Diagnosis and treatment of critical asthma states

  1.Definition An asthma attack with severe or progressive inspiratory difficulty even after reasonable application of conventional relieving medication is called asthma critical state (asthma persistent state). As the bronchial tubes are severely obstructed and life-threatening at this time, treatment should be actively carried out.  2.Pathophysiology In critical asthma, severe obstruction of airflow in the lower whistle tract increases the closed volume and residual air volume of the lungs, uneven distribution of gas in the lungs, changes in thoracic pressure, increased afterload on the left and right ventricles, and interstitial edema in the lungs, eventually leading to an imbalance in the ventilation/perfusion ratio, impaired gas exchange, hypoxemia and metabolic acidosis. Severe cases can be combined with whistling acidosis, whistling muscle fatigue, and even death.  3, clinical manifestations of acute asthma attacks, coughing, wheezing, dyspnea, sweating and restlessness, or even show signs of sitting whistling, incoherent speech, severe cyanosis, impaired consciousness and cardiopulmonary insufficiency.
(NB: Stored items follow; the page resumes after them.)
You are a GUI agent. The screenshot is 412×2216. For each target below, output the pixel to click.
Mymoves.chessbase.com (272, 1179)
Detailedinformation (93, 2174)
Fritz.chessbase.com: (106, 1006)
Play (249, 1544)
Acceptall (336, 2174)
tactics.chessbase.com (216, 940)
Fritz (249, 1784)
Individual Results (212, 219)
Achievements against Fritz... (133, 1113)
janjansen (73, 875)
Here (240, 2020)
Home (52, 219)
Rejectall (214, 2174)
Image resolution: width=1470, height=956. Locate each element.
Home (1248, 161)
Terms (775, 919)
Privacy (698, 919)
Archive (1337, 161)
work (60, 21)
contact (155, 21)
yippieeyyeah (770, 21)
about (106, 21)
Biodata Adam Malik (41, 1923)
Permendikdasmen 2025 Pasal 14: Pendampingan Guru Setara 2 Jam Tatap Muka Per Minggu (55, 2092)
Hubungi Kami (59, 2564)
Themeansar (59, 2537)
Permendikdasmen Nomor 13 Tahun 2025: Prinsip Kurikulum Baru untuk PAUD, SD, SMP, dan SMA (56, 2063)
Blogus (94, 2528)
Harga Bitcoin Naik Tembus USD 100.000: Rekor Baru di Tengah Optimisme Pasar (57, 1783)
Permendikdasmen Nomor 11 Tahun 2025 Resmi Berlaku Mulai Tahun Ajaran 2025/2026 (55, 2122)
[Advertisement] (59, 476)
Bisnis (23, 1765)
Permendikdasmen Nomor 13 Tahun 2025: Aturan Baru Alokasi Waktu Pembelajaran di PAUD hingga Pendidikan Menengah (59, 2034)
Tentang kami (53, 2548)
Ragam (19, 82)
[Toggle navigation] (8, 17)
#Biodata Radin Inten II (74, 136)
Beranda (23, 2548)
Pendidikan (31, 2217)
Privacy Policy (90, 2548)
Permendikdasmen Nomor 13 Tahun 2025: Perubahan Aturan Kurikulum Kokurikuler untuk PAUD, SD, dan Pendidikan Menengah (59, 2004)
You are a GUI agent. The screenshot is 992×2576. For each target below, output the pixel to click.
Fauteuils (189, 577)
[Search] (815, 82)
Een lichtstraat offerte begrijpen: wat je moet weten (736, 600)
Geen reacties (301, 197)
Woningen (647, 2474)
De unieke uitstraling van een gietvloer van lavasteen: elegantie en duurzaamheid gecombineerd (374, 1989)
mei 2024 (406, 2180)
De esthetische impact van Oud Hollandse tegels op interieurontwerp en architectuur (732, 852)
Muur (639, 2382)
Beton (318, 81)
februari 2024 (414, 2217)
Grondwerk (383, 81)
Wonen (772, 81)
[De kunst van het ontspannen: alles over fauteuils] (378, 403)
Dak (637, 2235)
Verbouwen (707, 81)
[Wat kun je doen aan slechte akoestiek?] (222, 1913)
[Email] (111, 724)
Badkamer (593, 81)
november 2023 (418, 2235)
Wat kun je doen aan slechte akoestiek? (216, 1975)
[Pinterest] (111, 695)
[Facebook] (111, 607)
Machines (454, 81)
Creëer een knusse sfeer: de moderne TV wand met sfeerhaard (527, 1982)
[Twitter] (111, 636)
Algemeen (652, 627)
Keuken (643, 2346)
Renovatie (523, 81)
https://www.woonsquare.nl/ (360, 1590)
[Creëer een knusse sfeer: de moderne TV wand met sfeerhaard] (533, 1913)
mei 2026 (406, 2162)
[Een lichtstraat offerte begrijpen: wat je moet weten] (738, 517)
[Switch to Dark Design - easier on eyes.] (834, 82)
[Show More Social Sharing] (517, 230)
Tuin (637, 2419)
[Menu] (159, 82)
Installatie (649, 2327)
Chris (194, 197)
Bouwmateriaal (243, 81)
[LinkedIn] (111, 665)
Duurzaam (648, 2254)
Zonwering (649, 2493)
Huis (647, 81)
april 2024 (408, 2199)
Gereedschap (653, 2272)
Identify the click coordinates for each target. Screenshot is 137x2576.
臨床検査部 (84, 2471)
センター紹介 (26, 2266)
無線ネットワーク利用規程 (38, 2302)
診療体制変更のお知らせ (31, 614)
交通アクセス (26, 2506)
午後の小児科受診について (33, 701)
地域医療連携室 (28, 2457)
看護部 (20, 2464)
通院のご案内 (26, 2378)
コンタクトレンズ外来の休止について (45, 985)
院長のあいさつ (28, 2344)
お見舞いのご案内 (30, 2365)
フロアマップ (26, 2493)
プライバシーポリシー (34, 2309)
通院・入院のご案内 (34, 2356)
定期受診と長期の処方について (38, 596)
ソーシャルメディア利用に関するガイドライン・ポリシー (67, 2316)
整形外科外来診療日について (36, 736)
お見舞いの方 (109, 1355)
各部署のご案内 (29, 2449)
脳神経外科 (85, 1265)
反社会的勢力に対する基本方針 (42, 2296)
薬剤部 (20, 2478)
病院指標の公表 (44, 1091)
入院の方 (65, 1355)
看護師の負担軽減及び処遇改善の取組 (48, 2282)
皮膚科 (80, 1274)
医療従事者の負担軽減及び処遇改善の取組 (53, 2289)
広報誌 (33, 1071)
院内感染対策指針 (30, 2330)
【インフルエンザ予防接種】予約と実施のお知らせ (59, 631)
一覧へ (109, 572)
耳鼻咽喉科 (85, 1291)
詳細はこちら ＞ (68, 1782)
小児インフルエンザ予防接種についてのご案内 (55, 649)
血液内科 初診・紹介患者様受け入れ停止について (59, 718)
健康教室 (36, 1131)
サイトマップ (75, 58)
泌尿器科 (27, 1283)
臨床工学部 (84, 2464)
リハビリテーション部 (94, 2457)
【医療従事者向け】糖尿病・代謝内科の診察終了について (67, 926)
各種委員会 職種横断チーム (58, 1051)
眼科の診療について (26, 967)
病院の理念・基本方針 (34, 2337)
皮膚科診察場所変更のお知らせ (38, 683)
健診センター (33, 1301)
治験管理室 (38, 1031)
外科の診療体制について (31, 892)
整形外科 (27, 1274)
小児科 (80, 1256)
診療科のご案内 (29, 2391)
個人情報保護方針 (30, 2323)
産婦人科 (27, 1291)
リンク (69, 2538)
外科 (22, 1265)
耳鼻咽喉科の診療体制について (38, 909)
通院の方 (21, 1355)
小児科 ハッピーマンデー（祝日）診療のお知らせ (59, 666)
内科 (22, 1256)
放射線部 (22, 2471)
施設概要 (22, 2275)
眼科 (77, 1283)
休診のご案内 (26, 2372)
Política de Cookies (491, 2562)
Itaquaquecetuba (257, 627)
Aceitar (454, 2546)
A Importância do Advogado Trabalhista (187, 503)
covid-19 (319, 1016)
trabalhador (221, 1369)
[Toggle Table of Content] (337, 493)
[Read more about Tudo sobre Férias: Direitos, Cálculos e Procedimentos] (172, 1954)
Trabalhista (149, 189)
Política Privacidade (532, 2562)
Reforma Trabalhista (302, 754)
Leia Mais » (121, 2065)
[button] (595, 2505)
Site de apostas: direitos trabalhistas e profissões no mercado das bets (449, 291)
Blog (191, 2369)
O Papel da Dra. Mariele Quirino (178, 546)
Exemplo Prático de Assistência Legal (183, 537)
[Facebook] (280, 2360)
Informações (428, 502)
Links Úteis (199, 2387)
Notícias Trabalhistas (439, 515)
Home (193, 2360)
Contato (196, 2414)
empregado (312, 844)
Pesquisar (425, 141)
If the lung auscultation whistling sound is distant or inaudible croup, it indicates serious airway obstruction, which can be life-threatening immediately and should be immediately resuscitated.  Blood gas analysis: early manifestation of critical asthma is hypoxemia and hypocarbia due to compensatory hyperventilation, if the condition further deteriorates, the trend of increased PCO2 indicates serious airway obstruction and the child is in critical condition. Ventilation: Most children have a PEFR < 50% of the expected value, if the PEFR is < 33% of the expected The trend of increasing airway obstruction is indicative of severe airway obstruction.  Any critically ill child with asthma should be actively resuscitated in a good medical environment, with cardiopulmonary monitoring, blood gas analysis and ventilation monitoring, and sedation should be used with caution for those who are not extubated.